■ TASK INPUT ■
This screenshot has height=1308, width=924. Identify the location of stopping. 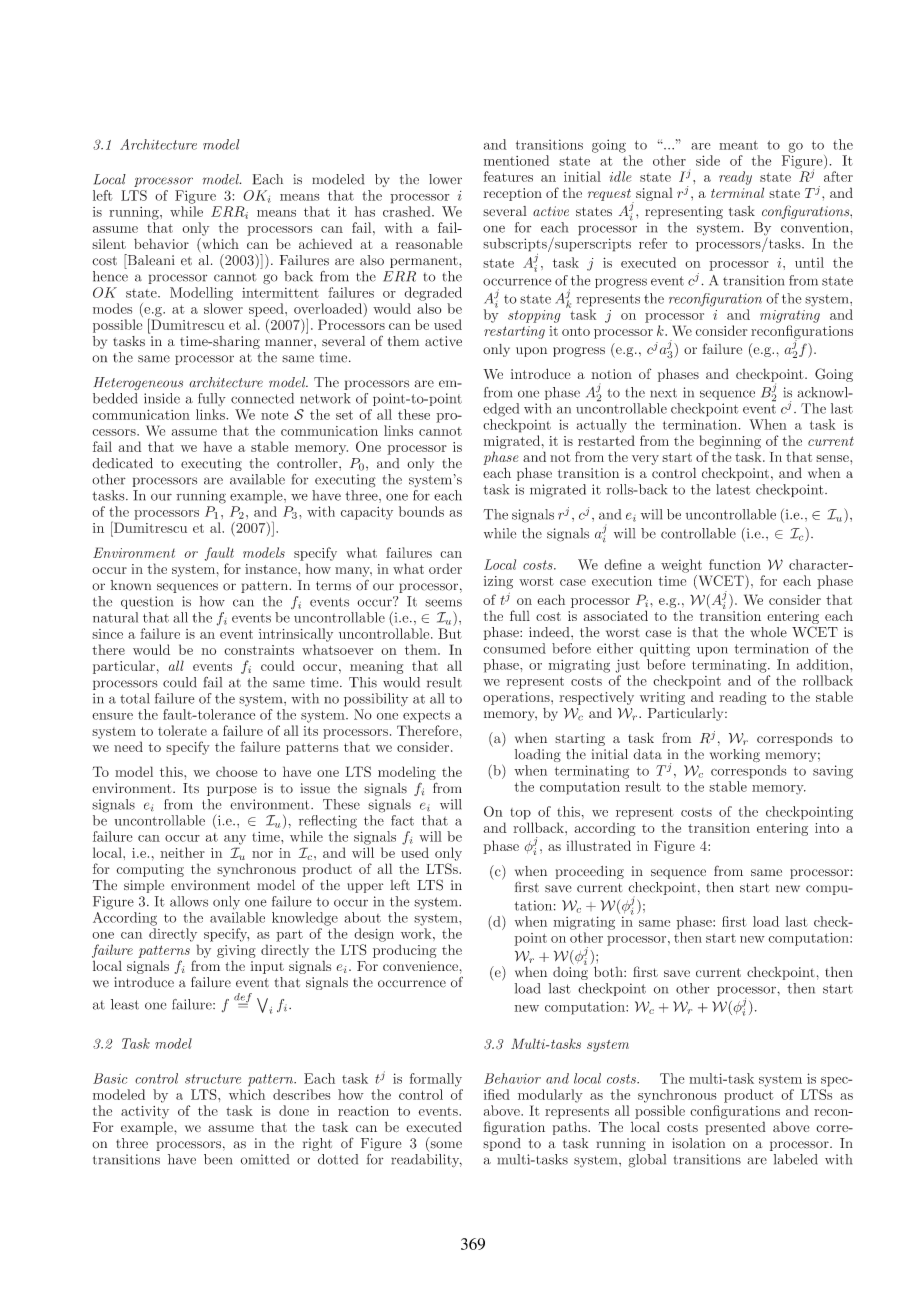
(534, 316).
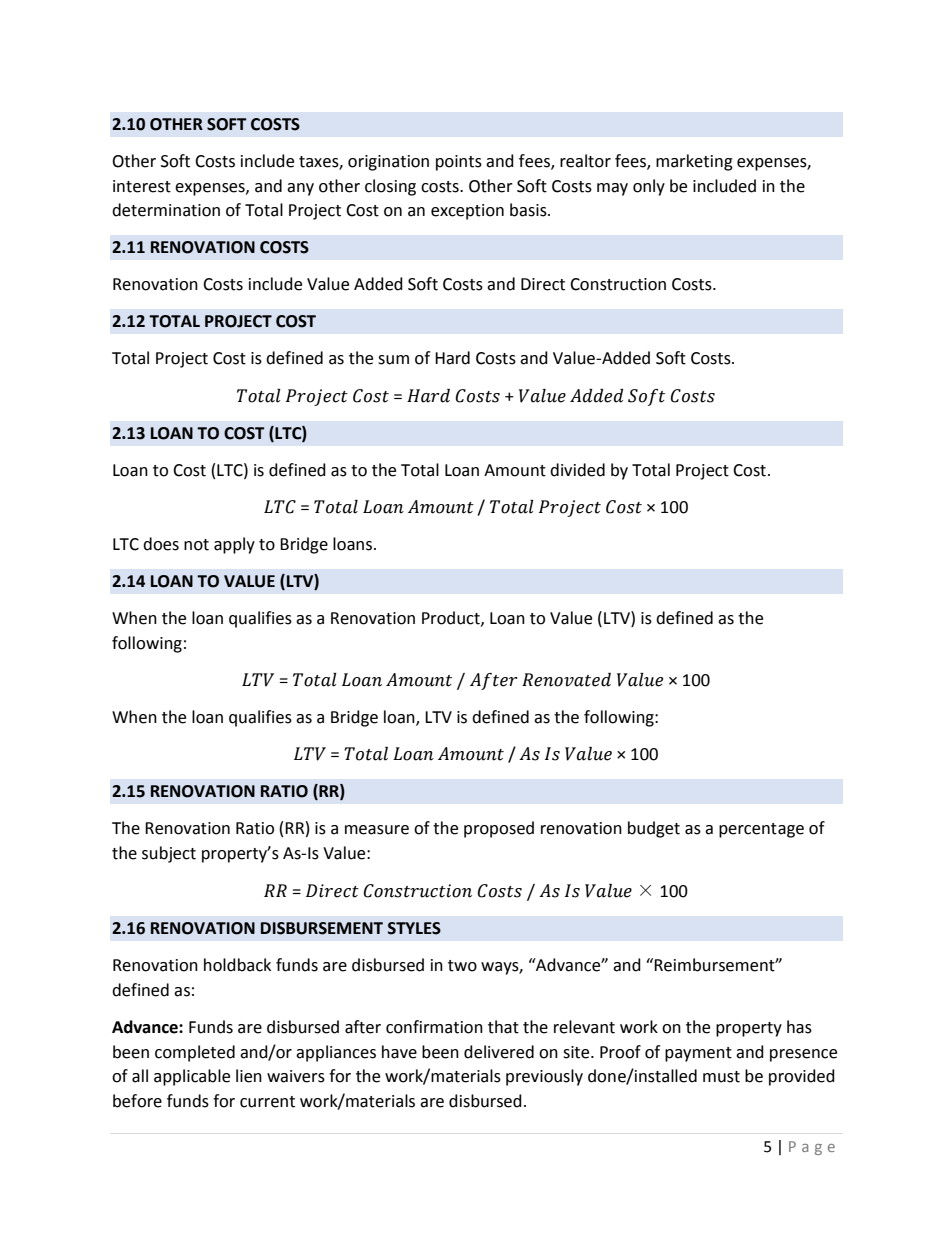 The width and height of the screenshot is (952, 1233). What do you see at coordinates (166, 210) in the screenshot?
I see `determination` at bounding box center [166, 210].
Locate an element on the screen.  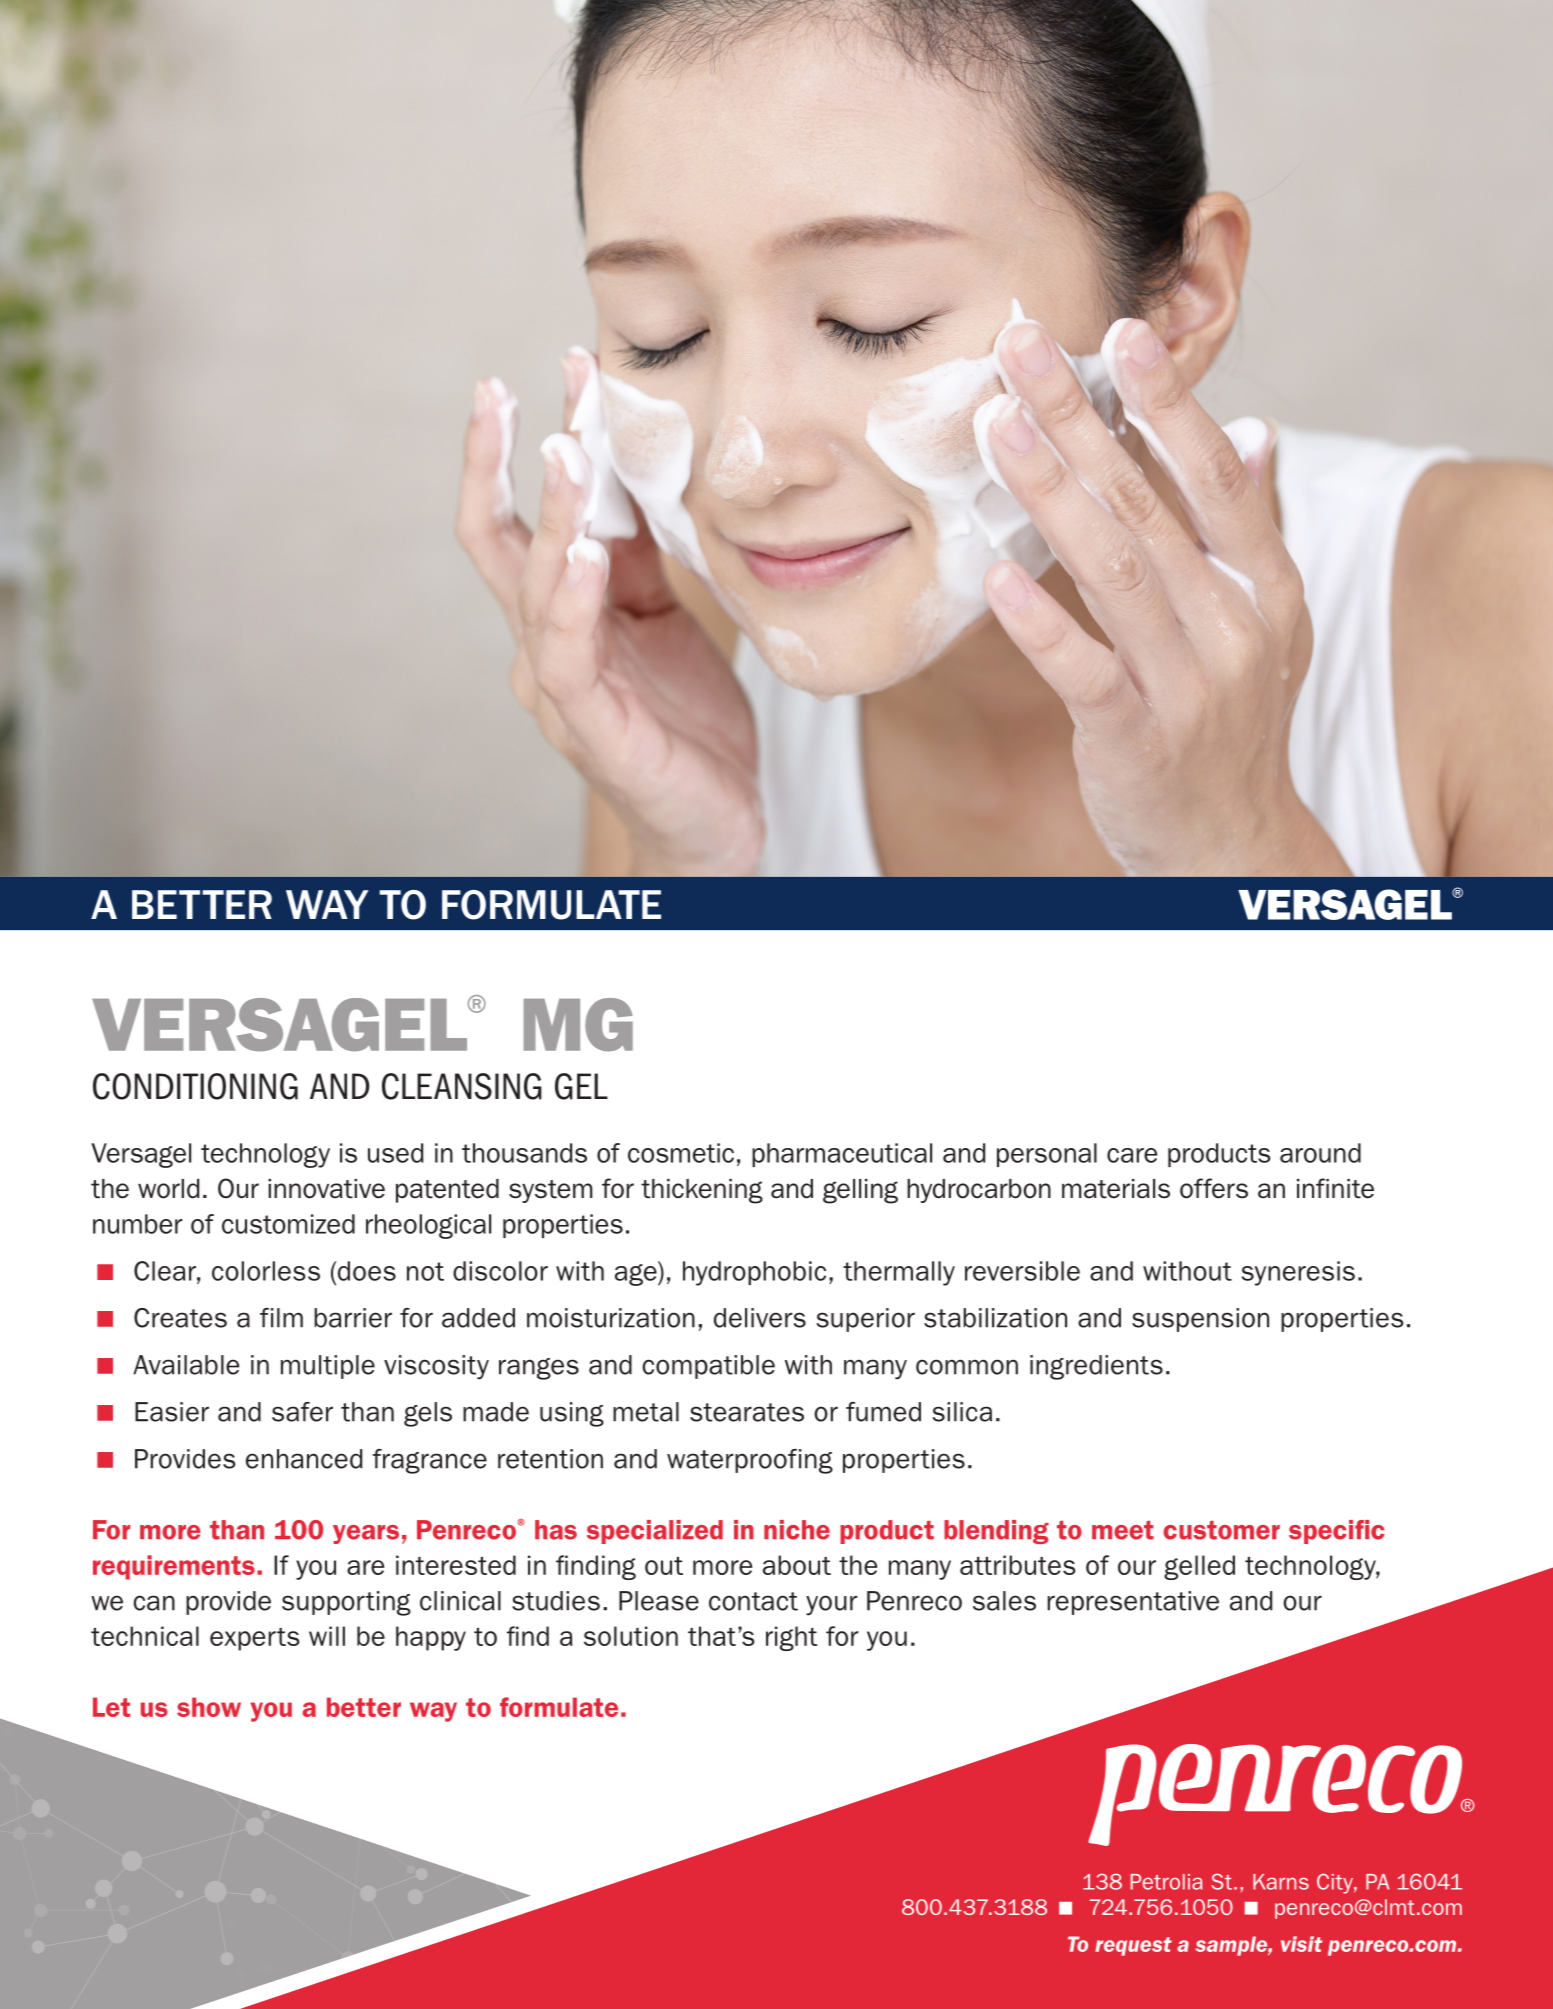
ingredients is located at coordinates (1096, 1367).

■ TASK ■
Rewrite all of the entries above with "an element" changed to "an item", leaving everything else the same and omitting the pictures.

■ CORRECT RESULT ■
This screenshot has height=1308, width=924. Identify the location of stopping. 
(534, 316).
 The width and height of the screenshot is (952, 1233). What do you see at coordinates (166, 210) in the screenshot?
I see `determination` at bounding box center [166, 210].
Locate an item on the screen.  
ingredients is located at coordinates (1096, 1367).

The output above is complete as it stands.